Consider tax implications when estate planning

Consider tax implications when estate planning

The passing of a loved one is, of course, always a difficult period. A large part of my team’s practice is helping clients prepare their estate planning as well as helping families after someone has passed away.

The tax rules regarding inherited money can be a bit confusing, and I think with some simple planning and family communication taxes at the time of death of a parent or grandparent can be effectively managed in today’s estate tax environment.

First, when discussing this topic in Indiana, there are a couple of key points to understand. Indiana does not currently have an inheritance tax. The inheritance tax in Indiana was repealed in 2013. So, if assets are inherited from an Indiana resident the state does not levy a tax.

The federal government does have an estate tax, but it applies only to estates above $11.7 million of assets in 2021. This $11.7 million is called the Estate Tax Exemption and it is estimated the federal estate tax at this level will apply to only 0.2% of American households (source: CNBC). While federal estate tax rates can be extremely high and burdensome when they do apply, federal estate taxes are simply not a planning concern of most families in America.

So long story short, if assets are inherited from someone in Indiana, inheritance and estate taxes are not likely to be relevant. But that doesn’t necessarily mean there won’t be taxes to pay.

- [JOBS]:
1) According to the estate planning article, in what year did Indiana repeal its inheritance tax?
2) Pick up the article on estate planning taxes after its final sentence and keep writing.

- [MATERIAL]:
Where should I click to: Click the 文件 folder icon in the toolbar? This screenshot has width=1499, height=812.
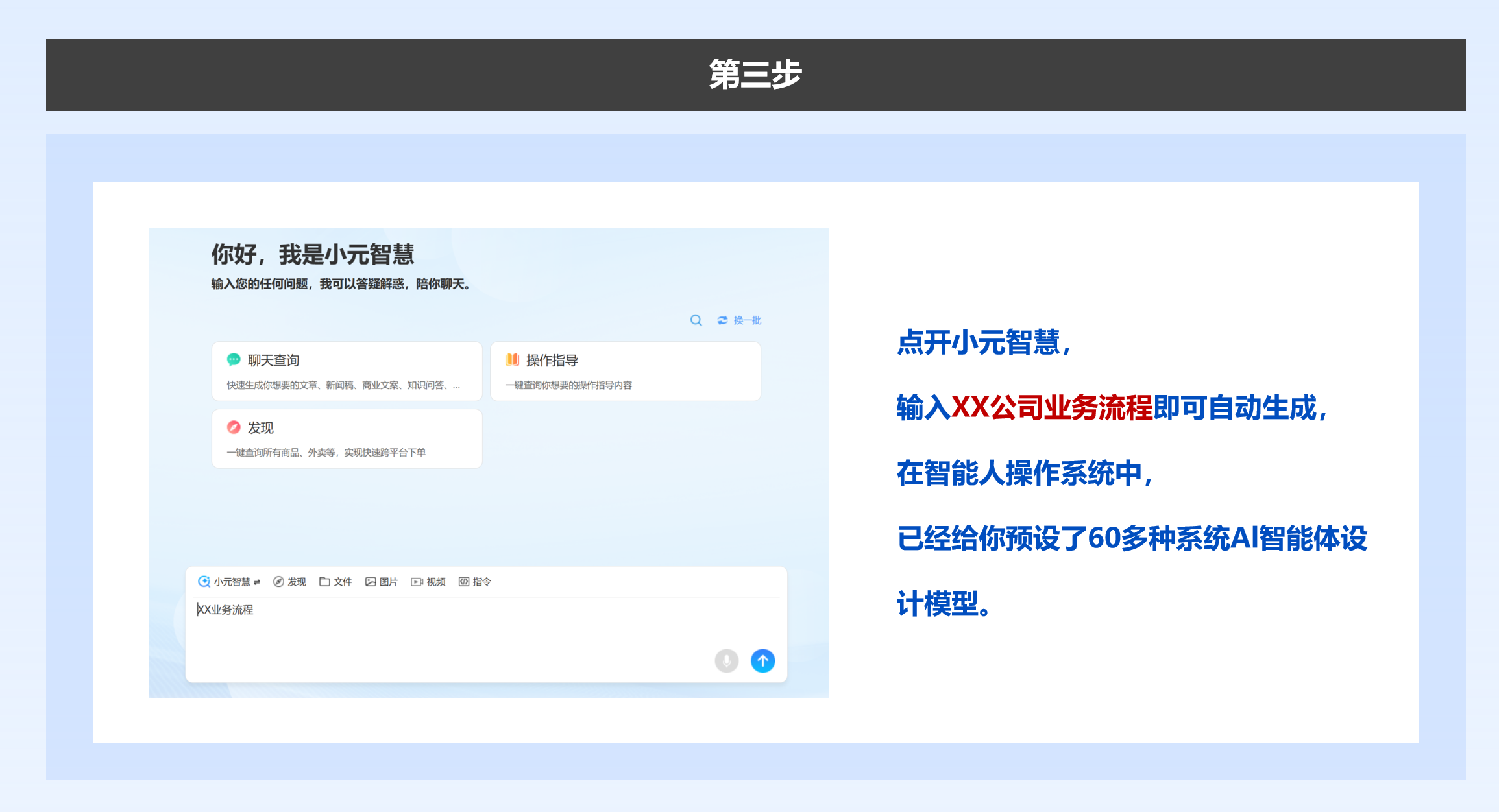324,582
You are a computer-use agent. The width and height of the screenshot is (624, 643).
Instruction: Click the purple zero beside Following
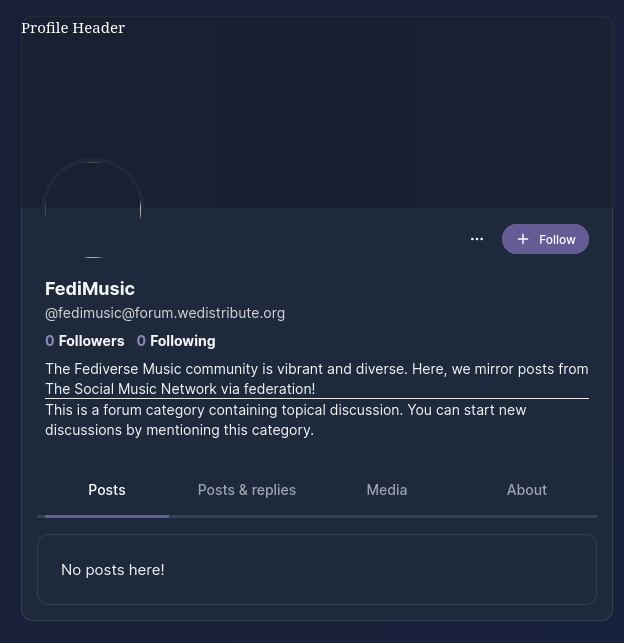tap(141, 341)
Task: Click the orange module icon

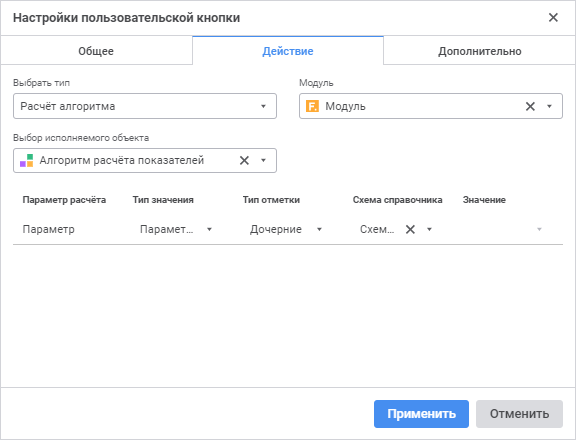Action: 312,107
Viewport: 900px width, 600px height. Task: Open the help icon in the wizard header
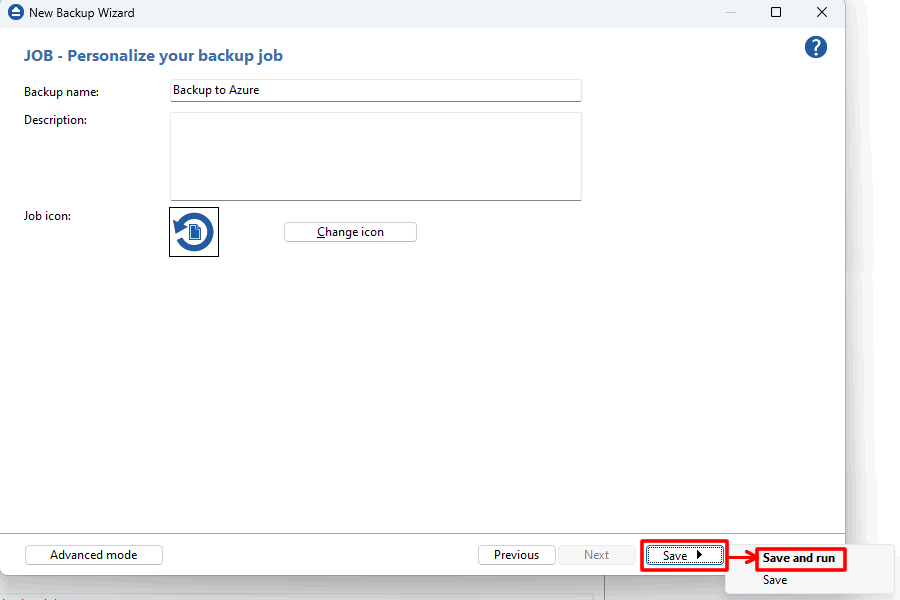[x=816, y=47]
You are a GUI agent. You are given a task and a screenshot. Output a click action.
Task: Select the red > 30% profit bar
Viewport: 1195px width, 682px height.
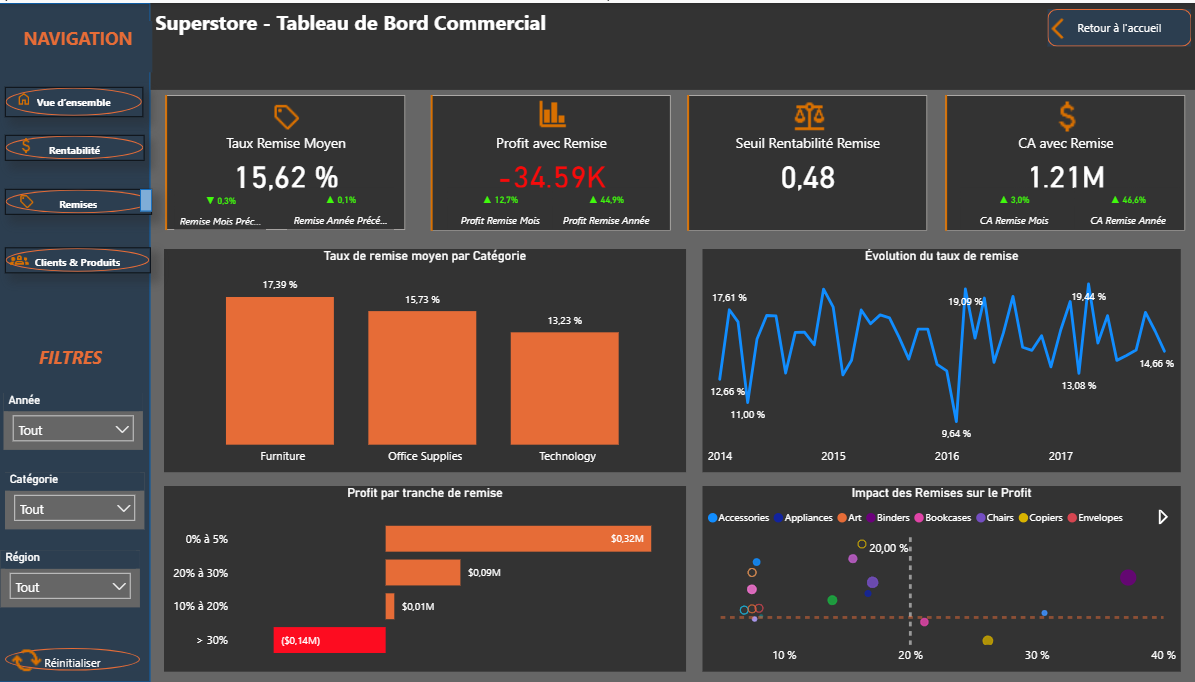click(x=329, y=640)
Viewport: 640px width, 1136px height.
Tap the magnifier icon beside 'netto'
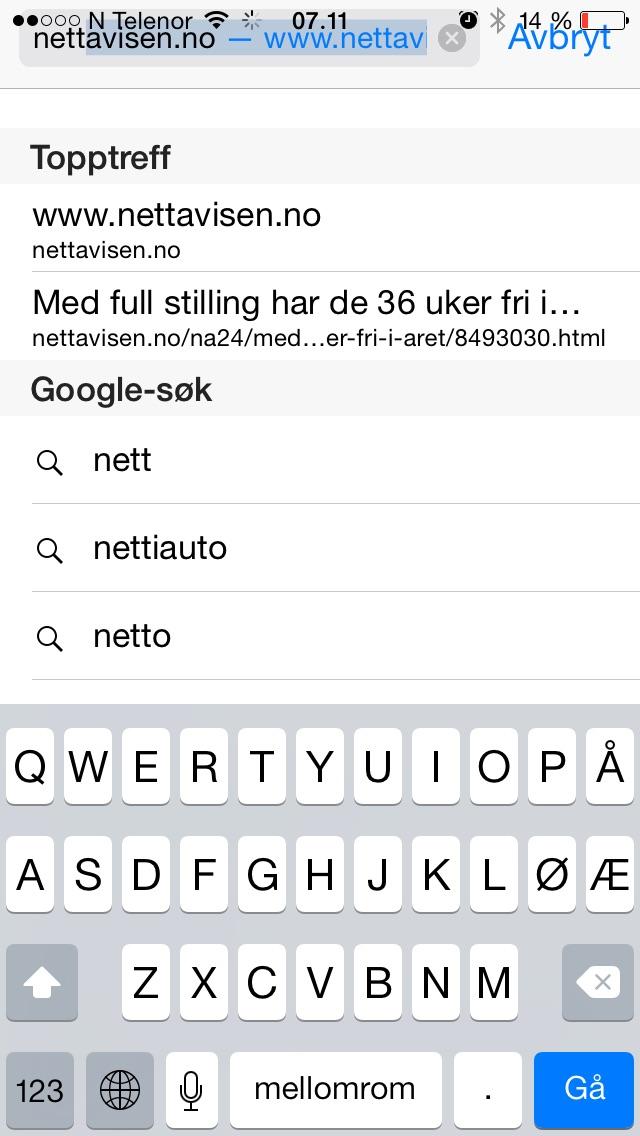pos(49,637)
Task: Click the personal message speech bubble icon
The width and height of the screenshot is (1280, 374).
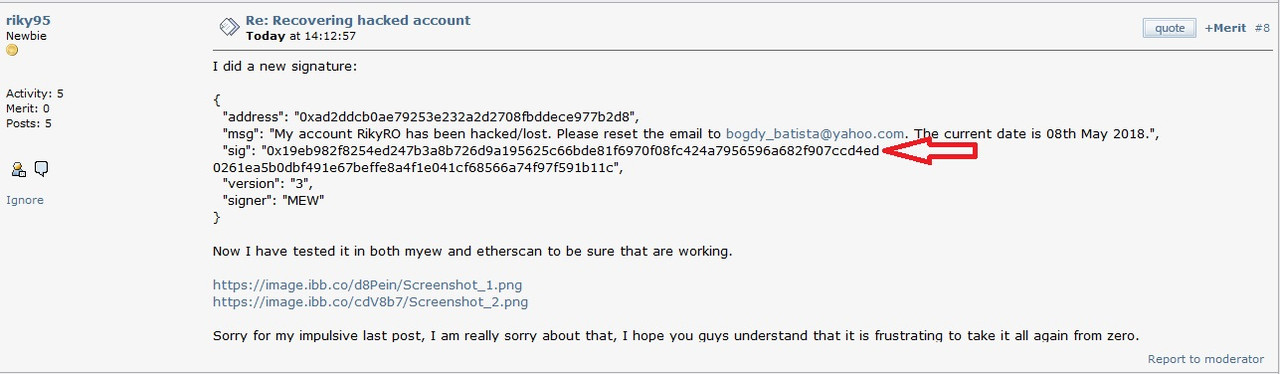Action: pos(41,169)
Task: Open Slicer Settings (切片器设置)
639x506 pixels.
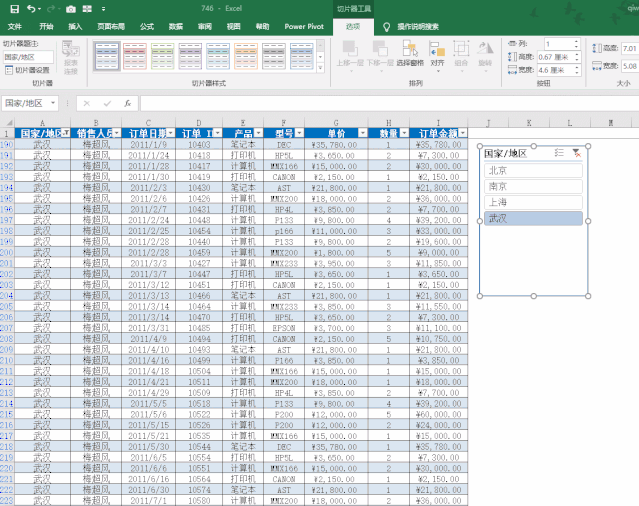Action: point(28,70)
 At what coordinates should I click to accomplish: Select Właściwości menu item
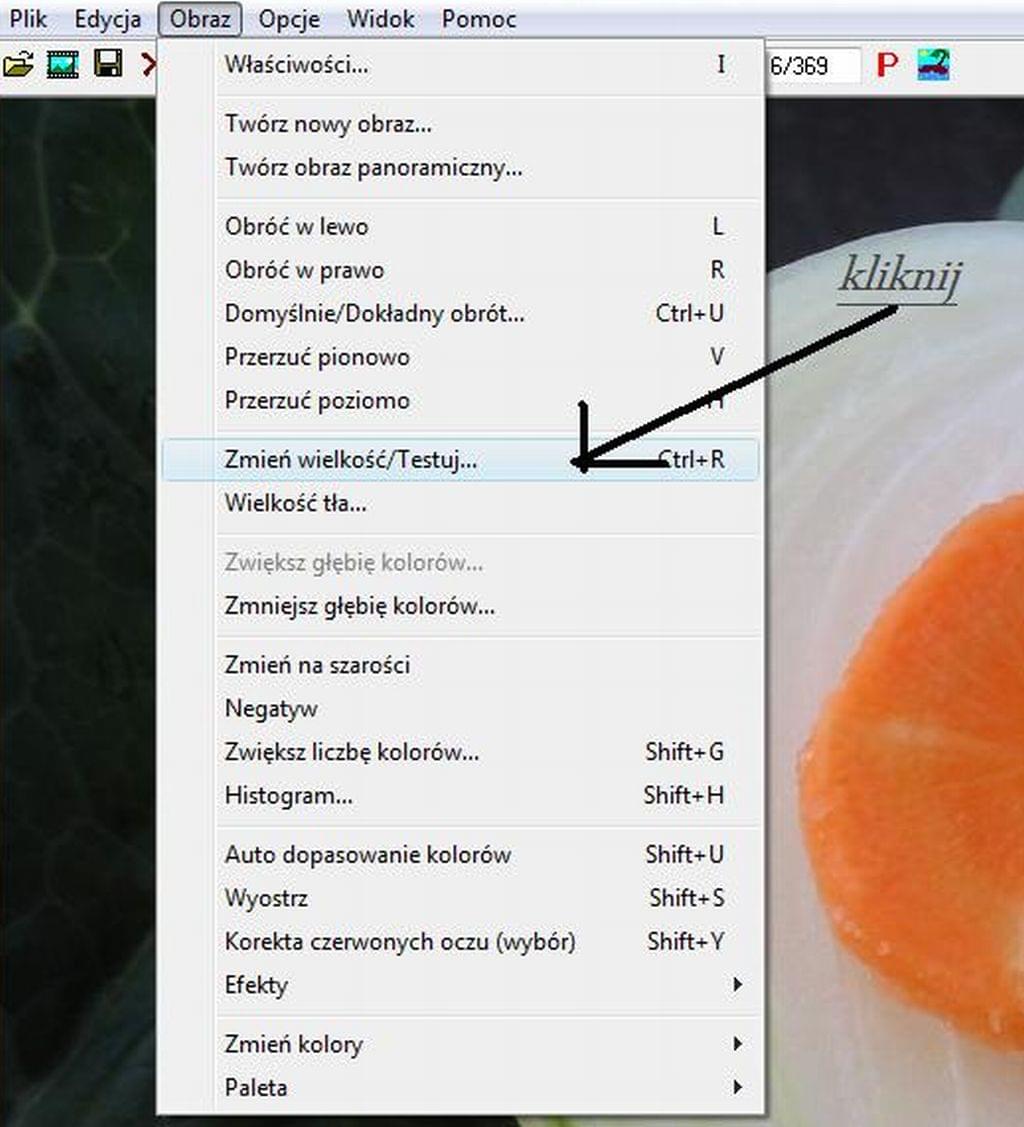coord(460,65)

- [THE RESPONSES]:
1) 2013

2)
The type of asset or account inherited also affects the tax treatment of the inheritance. In my experience there are a few different types of financial assets that can be inherited, and each type has a different tax treatment.

Let’s start with cash, which we will consider to include checking accounts, savings accounts, CDs and money market funds. This one is straight forward. Unless the estate exceeds the $11.7 million discussed above, these accounts are not taxed.

Moving on to stocks and mutual funds. Because these types of investments incur capital gains tax when they are sold, each investment is considered to have a purchase price or basis. The capital gains tax applies to the value of the investment in excess of the basis. For example, buy a stock for $100, sell it for $200 and taxes will be due on the $100 of gain.

When however, a stock or mutual fund is inherited, the basis on the investment steps up or resets to the value on the date of death of the original owner. For example, if a parent bought a stock 40 years ago for $10,000 and held it to pass on to an heir at the value of $50,000, the heir now only pays capital gains tax on the amount the stock is sold for over $50,000. These rules also apply to inherited real estate such as houses and farmland, as well as items such as collectables or vehicles. So, in my experience with most market environments and with most estates, capital gains taxes end up being nominal.

Non-qualified annuities are also a commonly inherited asset. Annuities accumulate growth and earnings in a tax-deferred manner for the annuity owner. This means if interest or gains in the annuity are not withdrawn from the annuity, the gains are not taxed. When funds are withdrawn from an annuity, the funds are considered to be withdrawn gain first, and upon the withdrawal the gains are taxed as ordinary income, not capital gains.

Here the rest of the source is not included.